TASK TO CARRY OUT:
Beneath this line are the data; copy exactly the part of them that opens with the line containing "Standard License (130, 700)" and closes with the line containing "Description (87, 1014)", and only that part.

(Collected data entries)
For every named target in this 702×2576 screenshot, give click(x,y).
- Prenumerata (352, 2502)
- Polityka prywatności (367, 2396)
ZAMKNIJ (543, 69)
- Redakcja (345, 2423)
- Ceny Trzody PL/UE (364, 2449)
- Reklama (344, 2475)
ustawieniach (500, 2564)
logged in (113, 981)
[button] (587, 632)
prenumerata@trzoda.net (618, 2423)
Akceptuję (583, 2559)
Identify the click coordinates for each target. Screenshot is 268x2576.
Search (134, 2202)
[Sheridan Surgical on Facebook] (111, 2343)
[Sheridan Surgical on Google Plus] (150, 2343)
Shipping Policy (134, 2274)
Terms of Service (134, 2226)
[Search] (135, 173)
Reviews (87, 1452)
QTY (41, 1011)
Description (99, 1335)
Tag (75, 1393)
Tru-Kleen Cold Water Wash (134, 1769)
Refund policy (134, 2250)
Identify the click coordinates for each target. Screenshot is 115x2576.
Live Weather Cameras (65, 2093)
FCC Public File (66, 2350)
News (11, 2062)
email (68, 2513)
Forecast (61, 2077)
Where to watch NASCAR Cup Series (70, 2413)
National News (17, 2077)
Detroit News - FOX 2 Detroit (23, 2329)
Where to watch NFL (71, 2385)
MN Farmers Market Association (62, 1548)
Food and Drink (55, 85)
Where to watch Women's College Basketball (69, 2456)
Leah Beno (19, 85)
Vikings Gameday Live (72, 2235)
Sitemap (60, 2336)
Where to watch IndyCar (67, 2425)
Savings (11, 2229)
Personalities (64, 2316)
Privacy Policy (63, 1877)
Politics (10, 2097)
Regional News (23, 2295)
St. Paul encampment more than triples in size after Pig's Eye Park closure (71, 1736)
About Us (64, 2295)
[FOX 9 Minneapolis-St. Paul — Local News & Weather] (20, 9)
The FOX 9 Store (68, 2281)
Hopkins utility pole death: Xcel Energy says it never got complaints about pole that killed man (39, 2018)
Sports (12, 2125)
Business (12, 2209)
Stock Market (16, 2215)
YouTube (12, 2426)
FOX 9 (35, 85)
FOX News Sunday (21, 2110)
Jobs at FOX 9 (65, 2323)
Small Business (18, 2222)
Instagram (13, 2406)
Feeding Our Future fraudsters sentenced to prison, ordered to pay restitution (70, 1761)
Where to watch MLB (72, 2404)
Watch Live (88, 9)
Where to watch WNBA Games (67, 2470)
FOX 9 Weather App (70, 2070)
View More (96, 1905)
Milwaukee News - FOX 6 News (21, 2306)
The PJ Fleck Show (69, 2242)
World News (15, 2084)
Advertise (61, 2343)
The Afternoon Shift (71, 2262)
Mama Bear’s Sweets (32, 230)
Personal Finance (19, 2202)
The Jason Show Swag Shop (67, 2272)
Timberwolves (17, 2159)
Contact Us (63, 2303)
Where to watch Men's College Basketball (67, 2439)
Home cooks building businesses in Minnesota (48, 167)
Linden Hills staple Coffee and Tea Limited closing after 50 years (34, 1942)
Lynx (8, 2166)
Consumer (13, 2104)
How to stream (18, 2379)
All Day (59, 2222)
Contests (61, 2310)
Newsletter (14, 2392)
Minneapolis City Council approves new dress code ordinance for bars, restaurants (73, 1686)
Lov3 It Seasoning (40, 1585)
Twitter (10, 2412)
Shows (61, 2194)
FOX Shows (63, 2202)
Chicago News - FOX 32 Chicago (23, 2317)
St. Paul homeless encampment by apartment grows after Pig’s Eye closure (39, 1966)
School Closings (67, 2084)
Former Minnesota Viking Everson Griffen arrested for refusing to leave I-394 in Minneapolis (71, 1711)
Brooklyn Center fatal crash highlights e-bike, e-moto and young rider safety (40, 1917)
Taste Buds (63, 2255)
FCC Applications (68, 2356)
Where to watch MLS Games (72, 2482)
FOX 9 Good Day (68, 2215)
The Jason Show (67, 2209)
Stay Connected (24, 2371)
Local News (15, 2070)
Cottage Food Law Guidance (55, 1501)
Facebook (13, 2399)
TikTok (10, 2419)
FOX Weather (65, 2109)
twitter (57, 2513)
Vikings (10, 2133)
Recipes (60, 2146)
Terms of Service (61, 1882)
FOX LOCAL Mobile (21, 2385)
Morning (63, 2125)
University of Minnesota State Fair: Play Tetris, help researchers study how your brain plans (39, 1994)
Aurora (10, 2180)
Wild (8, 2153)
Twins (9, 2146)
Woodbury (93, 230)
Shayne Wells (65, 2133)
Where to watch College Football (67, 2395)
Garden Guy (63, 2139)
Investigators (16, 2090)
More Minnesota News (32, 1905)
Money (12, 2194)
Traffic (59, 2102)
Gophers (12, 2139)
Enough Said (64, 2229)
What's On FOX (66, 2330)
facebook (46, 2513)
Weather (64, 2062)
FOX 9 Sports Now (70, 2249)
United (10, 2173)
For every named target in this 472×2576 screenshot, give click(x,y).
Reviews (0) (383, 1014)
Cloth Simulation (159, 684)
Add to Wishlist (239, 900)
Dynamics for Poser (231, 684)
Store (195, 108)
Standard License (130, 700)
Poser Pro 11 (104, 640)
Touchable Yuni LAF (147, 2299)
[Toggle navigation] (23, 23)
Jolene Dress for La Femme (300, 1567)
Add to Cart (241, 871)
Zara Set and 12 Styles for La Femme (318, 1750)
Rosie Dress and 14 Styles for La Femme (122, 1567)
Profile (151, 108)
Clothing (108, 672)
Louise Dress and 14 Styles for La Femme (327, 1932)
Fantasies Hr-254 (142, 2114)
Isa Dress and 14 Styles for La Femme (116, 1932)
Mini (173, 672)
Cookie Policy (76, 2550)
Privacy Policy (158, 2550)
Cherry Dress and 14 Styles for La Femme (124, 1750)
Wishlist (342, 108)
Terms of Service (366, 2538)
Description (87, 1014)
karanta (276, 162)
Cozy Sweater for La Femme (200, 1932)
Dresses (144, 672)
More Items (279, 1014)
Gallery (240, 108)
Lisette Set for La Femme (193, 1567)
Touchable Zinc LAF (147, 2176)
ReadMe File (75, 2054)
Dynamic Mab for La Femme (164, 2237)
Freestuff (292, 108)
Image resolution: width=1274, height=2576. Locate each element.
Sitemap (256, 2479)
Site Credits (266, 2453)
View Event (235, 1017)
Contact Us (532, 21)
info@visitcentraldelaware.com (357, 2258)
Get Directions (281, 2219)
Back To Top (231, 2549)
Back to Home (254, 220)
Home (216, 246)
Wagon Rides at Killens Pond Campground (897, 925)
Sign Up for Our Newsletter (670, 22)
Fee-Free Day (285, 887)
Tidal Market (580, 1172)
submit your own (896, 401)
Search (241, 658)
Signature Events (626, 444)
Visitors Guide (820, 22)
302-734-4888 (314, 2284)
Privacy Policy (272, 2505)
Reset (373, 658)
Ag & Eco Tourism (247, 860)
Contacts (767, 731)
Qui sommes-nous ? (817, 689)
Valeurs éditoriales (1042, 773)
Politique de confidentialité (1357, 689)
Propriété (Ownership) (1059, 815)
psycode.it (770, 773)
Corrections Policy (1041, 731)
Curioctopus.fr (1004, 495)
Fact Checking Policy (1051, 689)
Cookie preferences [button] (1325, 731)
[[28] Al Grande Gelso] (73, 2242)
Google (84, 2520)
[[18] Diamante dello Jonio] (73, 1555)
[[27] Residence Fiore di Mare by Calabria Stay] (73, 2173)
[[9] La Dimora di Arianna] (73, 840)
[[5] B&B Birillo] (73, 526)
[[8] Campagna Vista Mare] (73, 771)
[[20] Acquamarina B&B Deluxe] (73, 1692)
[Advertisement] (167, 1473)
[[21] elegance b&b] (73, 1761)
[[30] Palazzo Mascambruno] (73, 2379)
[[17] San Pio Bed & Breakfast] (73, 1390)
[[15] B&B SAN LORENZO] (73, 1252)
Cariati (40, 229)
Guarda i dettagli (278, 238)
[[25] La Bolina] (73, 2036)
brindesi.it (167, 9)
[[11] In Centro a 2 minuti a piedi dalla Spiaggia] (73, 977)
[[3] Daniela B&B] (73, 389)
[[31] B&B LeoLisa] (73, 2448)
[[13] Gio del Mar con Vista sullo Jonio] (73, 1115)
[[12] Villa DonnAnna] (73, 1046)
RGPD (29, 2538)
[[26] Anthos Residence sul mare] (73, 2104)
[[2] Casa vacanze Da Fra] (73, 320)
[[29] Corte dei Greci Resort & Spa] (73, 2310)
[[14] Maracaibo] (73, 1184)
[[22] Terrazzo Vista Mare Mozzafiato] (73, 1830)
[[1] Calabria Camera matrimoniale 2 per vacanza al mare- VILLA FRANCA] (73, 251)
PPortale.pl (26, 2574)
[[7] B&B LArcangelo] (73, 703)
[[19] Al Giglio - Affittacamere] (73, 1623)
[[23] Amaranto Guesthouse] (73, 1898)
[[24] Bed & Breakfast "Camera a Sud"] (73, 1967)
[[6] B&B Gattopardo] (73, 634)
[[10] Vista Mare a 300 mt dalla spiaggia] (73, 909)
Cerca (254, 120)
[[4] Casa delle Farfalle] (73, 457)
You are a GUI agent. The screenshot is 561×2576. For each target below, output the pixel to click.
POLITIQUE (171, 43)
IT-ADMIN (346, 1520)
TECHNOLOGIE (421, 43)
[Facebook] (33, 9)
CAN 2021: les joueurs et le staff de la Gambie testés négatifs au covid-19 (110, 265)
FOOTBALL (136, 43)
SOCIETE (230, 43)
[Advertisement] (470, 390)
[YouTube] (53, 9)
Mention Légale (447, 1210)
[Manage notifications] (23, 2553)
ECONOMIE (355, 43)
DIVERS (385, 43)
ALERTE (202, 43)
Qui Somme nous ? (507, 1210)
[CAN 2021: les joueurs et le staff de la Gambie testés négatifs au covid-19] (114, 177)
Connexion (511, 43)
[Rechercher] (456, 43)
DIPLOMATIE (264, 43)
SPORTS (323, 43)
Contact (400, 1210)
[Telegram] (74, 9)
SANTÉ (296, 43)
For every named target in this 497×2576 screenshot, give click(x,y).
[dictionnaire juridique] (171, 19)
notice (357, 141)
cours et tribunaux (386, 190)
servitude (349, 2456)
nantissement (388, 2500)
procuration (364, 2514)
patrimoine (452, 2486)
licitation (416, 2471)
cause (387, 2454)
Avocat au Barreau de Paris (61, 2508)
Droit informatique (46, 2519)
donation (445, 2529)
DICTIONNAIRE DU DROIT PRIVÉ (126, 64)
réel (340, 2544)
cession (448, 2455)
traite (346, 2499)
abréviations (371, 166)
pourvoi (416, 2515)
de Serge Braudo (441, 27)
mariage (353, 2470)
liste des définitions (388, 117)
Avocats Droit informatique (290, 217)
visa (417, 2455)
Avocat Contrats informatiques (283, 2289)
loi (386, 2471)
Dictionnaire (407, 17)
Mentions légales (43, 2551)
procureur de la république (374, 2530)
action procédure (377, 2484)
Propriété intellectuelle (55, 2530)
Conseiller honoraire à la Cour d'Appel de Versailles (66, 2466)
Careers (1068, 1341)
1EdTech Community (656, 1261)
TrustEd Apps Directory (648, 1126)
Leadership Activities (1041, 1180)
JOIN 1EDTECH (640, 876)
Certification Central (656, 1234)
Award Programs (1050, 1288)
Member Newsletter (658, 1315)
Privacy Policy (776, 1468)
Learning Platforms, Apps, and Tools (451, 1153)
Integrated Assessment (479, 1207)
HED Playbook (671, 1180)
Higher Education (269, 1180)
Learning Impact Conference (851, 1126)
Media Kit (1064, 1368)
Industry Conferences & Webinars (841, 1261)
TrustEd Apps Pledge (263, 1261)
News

TASK RESULT:
Standard License (130, 700)
Poser Pro 11 (104, 640)
Touchable Yuni LAF (147, 2299)
[Toggle navigation] (23, 23)
Jolene Dress for La Femme (300, 1567)
Add to Cart (241, 871)
Zara Set and 12 Styles for La Femme (318, 1750)
Rosie Dress and 14 Styles for La Femme (122, 1567)
Profile (151, 108)
Clothing (108, 672)
Louise Dress and 14 Styles for La Femme (327, 1932)
Fantasies Hr-254 (142, 2114)
Isa Dress and 14 Styles for La Femme (116, 1932)
Mini (173, 672)
Cookie Policy (76, 2550)
Privacy Policy (158, 2550)
Cherry Dress and 14 Styles for La Femme (124, 1750)
Wishlist (342, 108)
Terms of Service (366, 2538)
Description (87, 1014)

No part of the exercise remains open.